------ Data in this exercise ------
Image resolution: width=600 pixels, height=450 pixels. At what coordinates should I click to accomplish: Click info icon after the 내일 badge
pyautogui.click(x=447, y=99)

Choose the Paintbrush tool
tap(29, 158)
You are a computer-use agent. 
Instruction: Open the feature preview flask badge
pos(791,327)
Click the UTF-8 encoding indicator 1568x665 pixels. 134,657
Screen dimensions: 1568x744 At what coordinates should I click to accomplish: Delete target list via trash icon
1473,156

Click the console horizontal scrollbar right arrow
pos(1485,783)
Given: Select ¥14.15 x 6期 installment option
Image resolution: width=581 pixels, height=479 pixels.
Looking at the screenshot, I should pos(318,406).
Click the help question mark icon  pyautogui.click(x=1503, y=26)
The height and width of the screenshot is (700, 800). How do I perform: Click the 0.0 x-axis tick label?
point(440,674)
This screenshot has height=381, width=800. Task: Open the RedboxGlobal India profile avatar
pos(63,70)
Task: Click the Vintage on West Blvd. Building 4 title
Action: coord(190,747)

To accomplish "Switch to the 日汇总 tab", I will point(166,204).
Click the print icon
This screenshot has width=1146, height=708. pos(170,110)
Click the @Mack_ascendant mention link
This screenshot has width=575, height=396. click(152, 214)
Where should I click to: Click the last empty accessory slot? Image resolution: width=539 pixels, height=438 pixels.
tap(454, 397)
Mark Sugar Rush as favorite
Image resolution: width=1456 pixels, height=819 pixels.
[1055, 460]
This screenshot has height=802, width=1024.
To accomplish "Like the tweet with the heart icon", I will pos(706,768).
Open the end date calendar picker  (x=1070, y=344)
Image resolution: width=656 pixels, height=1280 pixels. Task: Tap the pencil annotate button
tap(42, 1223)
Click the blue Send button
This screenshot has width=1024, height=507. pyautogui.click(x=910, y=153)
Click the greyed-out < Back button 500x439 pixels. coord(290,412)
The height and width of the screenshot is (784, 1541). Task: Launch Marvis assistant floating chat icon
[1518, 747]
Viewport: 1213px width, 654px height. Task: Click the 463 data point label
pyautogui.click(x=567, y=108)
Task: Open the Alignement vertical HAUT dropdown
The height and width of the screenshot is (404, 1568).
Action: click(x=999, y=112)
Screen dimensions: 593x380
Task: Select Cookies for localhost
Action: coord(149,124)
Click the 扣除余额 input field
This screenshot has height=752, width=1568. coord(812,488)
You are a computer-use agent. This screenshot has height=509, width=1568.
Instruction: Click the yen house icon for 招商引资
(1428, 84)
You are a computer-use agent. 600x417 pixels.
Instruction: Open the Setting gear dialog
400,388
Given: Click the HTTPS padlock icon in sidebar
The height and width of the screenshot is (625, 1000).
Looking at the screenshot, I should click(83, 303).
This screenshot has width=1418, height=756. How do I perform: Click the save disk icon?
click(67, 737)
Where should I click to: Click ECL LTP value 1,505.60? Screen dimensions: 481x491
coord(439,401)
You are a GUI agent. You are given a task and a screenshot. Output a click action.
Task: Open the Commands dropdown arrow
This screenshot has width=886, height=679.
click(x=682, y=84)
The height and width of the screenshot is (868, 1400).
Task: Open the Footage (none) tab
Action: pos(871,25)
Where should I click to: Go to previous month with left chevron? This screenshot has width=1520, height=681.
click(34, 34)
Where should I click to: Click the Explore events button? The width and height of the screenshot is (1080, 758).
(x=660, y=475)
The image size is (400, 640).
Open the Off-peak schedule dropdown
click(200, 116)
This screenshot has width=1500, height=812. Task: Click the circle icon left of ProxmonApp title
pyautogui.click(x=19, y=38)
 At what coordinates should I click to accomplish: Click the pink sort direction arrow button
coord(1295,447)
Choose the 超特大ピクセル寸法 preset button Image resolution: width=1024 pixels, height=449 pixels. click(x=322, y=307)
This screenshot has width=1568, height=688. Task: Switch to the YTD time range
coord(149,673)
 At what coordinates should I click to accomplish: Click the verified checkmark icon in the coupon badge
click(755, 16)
------
[Task directions]
Each entry above needs to be output exactly.

[Exercise solution]
Image resolution: width=600 pixels, height=450 pixels. At what coordinates should I click to accomplish: Click info icon after the 내일 badge
pyautogui.click(x=447, y=99)

Choose the Paintbrush tool
tap(29, 158)
You are a computer-use agent. 
Instruction: Open the feature preview flask badge
pos(791,327)
Click the UTF-8 encoding indicator 1568x665 pixels. 134,657
Screen dimensions: 1568x744 At what coordinates should I click to accomplish: Delete target list via trash icon
1473,156

Click the console horizontal scrollbar right arrow
pos(1485,783)
Given: Select ¥14.15 x 6期 installment option
Image resolution: width=581 pixels, height=479 pixels.
Looking at the screenshot, I should pos(318,406).
Click the help question mark icon  pyautogui.click(x=1503, y=26)
The height and width of the screenshot is (700, 800). How do I perform: Click the 0.0 x-axis tick label?
point(440,674)
This screenshot has height=381, width=800. Task: Open the RedboxGlobal India profile avatar
pos(63,70)
Task: Click the Vintage on West Blvd. Building 4 title
Action: coord(190,747)

To accomplish "Switch to the 日汇总 tab", I will point(166,204).
Click the print icon
This screenshot has width=1146, height=708. pos(170,110)
Click the @Mack_ascendant mention link
This screenshot has width=575, height=396. click(152, 214)
Where should I click to: Click the last empty accessory slot? Image resolution: width=539 pixels, height=438 pixels.
tap(454, 397)
Mark Sugar Rush as favorite
Image resolution: width=1456 pixels, height=819 pixels.
[1055, 460]
This screenshot has height=802, width=1024.
To accomplish "Like the tweet with the heart icon", I will pos(706,768).
Open the end date calendar picker  (x=1070, y=344)
Image resolution: width=656 pixels, height=1280 pixels. Task: Tap the pencil annotate button
tap(42, 1223)
Click the blue Send button
This screenshot has width=1024, height=507. pyautogui.click(x=910, y=153)
Click the greyed-out < Back button 500x439 pixels. coord(290,412)
The height and width of the screenshot is (784, 1541). Task: Launch Marvis assistant floating chat icon
[1518, 747]
Viewport: 1213px width, 654px height. Task: Click the 463 data point label
pyautogui.click(x=567, y=108)
Task: Open the Alignement vertical HAUT dropdown
The height and width of the screenshot is (404, 1568).
Action: click(x=999, y=112)
Screen dimensions: 593x380
Task: Select Cookies for localhost
Action: coord(149,124)
Click the 扣除余额 input field
This screenshot has height=752, width=1568. coord(812,488)
You are a computer-use agent. This screenshot has height=509, width=1568.
Instruction: Click the yen house icon for 招商引资
(1428, 84)
You are a computer-use agent. 600x417 pixels.
Instruction: Open the Setting gear dialog
400,388
Given: Click the HTTPS padlock icon in sidebar
The height and width of the screenshot is (625, 1000).
Looking at the screenshot, I should click(83, 303).
This screenshot has width=1418, height=756. How do I perform: Click the save disk icon?
click(67, 737)
Where should I click to: Click ECL LTP value 1,505.60? Screen dimensions: 481x491
coord(439,401)
You are a GUI agent. You are given a task and a screenshot. Output a click action.
Task: Open the Commands dropdown arrow
This screenshot has width=886, height=679.
click(x=682, y=84)
The height and width of the screenshot is (868, 1400).
Task: Open the Footage (none) tab
Action: pos(871,25)
Where should I click to: Go to previous month with left chevron? This screenshot has width=1520, height=681.
click(34, 34)
Where should I click to: Click the Explore events button? The width and height of the screenshot is (1080, 758).
(x=660, y=475)
The image size is (400, 640).
Open the Off-peak schedule dropdown
click(200, 116)
This screenshot has width=1500, height=812. Task: Click the circle icon left of ProxmonApp title
pyautogui.click(x=19, y=38)
 At what coordinates should I click to accomplish: Click the pink sort direction arrow button
coord(1295,447)
Choose the 超特大ピクセル寸法 preset button Image resolution: width=1024 pixels, height=449 pixels. click(x=322, y=307)
This screenshot has width=1568, height=688. Task: Switch to the YTD time range
coord(149,673)
 At what coordinates should I click to accomplish: Click the verified checkmark icon in the coupon badge
click(755, 16)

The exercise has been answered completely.